Los Angeles Times: Congress plans to pay for the health overhaul with $575 billion in Medicare cuts as well as "a host of new taxes. Many are on industries, such as drug makers and insurers. And notwithstanding charges from some critics, most Americans will not see a tax hike." A Times Q&A says, "Individual Americans who earn more than $200,000 and couples earning more than $250,000 a year will see the most immediate effect," such as a new 3.8 percent Medicare tax on their investment income. About 4 million people would also face a penalty for failing to buy insurance (Levey, 5/1).
U.S. News & World Report: As health reform moves from the legislative to the regulatory arena, "the 2,000-plus page law will be dwarfed by a regulatory flood of epic proportions. Changing the rules for nearly one fifth of the U.S. economy will keep small armies of bureaucrats busy for years. That's especially true within the U.S. Department of Health & Human Services (HHS), which has primary implementation oversight for health reform." It reports on various provisions and when they will occur" (Moeller, 5/2).
American Medical News: The legislation will affect physicians' payments and practice styles, but it will also impact their practices, among other small businesses. "Companies that have fewer than 25 full-time-equivalent employees with average wages of less than $50,000, and that pay at least half of individual coverage costs, will be eligible for credits of up to 35% of their share of premiums." That could mean, at least "in the short term, there could be tax credits that might make it a little easier to insure [a practices'] staff -- and cut overall costs" (Elliott, 5/3).

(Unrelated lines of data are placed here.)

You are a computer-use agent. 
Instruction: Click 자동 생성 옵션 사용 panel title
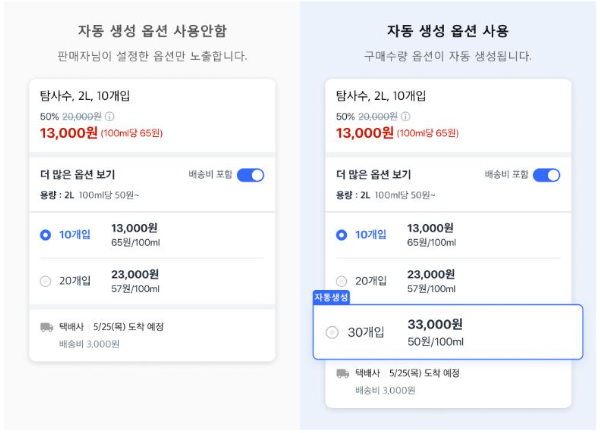coord(448,31)
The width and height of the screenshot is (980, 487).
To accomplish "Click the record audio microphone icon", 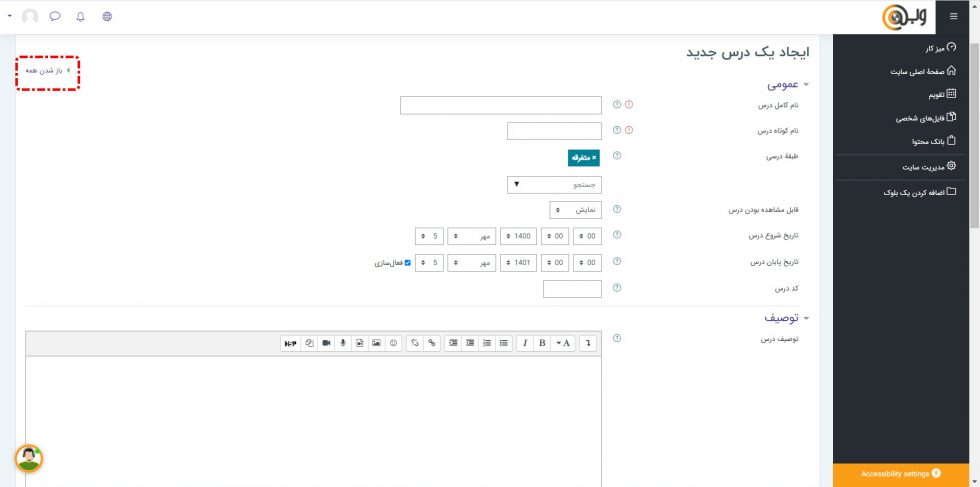I will pos(343,343).
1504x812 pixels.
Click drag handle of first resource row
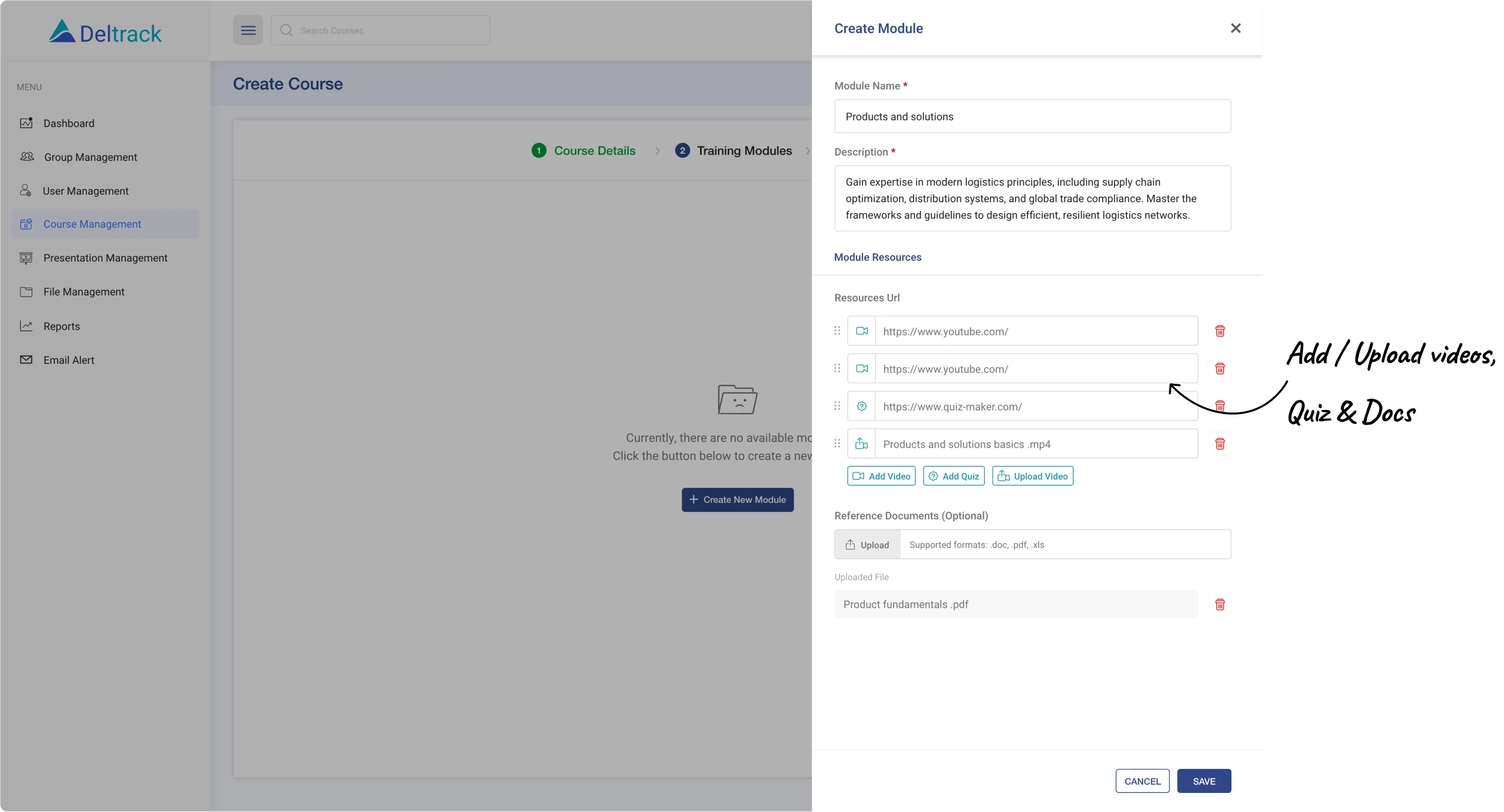(x=837, y=331)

Kiplinger's Personal Finance/Washington Post: A non-tax-related health law provision will allow dependents to remain on parents' insurance plan up to age 26. But, it's unclear who would immediately benefit. "Generally, early implementation of the new rule applies only to children who would otherwise be dropped from their parents' policies before the new law kicks in. To qualify for this early effective date (June 1 for many of the companies), children must be currently covered under their parents' policies" (Lankford, 5/2).